#### Problem description:
Could you reproduce the entries below verbatim, starting at the very first line and ending at the line that contains "click(218, 134)", with both of those lines included?

#### Exercise materials:
------------------------------------------------------------------------

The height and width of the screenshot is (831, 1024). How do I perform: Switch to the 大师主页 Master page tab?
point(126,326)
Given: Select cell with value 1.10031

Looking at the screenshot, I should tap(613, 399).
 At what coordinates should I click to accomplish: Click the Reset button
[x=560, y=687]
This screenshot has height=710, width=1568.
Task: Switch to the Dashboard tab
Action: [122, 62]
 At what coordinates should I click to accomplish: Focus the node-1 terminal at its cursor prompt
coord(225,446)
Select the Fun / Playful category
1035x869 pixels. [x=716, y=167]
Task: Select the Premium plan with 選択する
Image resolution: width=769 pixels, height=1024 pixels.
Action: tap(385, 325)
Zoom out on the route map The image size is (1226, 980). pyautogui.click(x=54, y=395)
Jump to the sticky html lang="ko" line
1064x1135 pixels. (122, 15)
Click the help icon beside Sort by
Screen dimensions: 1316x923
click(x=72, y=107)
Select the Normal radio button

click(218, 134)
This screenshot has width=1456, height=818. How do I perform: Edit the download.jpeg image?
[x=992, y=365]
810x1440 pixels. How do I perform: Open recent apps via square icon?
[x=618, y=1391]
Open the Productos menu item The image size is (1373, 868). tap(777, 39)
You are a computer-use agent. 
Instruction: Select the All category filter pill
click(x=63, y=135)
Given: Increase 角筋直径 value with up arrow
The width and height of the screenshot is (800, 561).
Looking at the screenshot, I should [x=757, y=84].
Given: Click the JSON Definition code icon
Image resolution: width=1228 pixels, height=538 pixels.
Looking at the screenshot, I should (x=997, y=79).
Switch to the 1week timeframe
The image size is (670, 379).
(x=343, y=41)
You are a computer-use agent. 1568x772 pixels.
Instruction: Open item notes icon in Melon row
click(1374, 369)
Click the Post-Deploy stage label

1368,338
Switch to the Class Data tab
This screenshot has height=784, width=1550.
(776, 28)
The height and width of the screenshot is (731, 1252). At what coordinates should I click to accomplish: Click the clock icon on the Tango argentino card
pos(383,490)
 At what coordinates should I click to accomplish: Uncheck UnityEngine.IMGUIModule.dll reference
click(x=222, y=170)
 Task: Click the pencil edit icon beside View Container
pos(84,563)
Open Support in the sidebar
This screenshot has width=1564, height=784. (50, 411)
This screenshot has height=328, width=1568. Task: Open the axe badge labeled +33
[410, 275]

------------------------------------------------------------------------

#### Exercise output:
The height and width of the screenshot is (831, 1024). How do I perform: Switch to the 大师主页 Master page tab?
point(126,326)
Given: Select cell with value 1.10031

Looking at the screenshot, I should tap(613, 399).
 At what coordinates should I click to accomplish: Click the Reset button
[x=560, y=687]
This screenshot has height=710, width=1568.
Task: Switch to the Dashboard tab
Action: [122, 62]
 At what coordinates should I click to accomplish: Focus the node-1 terminal at its cursor prompt
coord(225,446)
Select the Fun / Playful category
1035x869 pixels. [x=716, y=167]
Task: Select the Premium plan with 選択する
Image resolution: width=769 pixels, height=1024 pixels.
Action: tap(385, 325)
Zoom out on the route map The image size is (1226, 980). pyautogui.click(x=54, y=395)
Jump to the sticky html lang="ko" line
1064x1135 pixels. (122, 15)
Click the help icon beside Sort by
Screen dimensions: 1316x923
click(x=72, y=107)
Select the Normal radio button

click(218, 134)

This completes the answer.